0

I'm trying to create a spark job that can read in 1000's of json files and perform some actions, then write out to file (s3) again.

It is taking a long time and I keep running out of memory. I know that spark tries to infer the schema if one isn't given. The obvious thing to do would be to supply the schema when reading in. However, the schema changes from file to file depending on a many factors that aren't important. There are about 100 'core' columns that are in all files and these are the only ones I want.

Is it possible to write a partial schema that only reads the specific fields I want into spark using pyspark?

fungie127
  • 23
  • 1
  • 7
  • yes, you can provide partial schema. See this answer for example: https://stackoverflow.com/questions/63502556/pyspark-read-nested-json-from-a-string-type-column-and-create-columns/63503726#63503726 – Alex Ott Aug 21 '20 at 15:10
  • Thanks for your response @AlexOtt but that example doesn't do what I need. In the example, their dataframe is already read in. I need `df = spark.read.json('file_name', schema=partial_schema)`. The resulting dataframe should only have the partial schema. – fungie127 Aug 21 '20 at 15:25
  • that works as well... – Alex Ott Aug 21 '20 at 15:31

1 Answers1

1

At first, It is recommended to have a jsonl file that each of it contains a single json input data. Generally, you can read just a specific set of fields from a big json, but that should not be considered to be Sparks' job.

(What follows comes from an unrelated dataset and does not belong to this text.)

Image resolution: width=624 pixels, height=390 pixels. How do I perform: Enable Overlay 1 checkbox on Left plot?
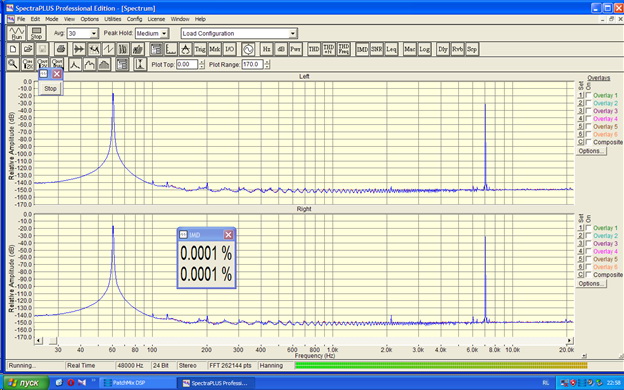(x=589, y=95)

You should have an initial method that converts your json input into an object of a serializable datatype; you should feed that object into your Spark pipeline.

Passing the schema is not an appropriate design, and it is just making the problem more severe. Instead, define a single method and extract the specific fields after loading the data from files. You can use the following link for finding how to extract some considering fields from a json string in python: How to extract specific fields and values from a JSON with python?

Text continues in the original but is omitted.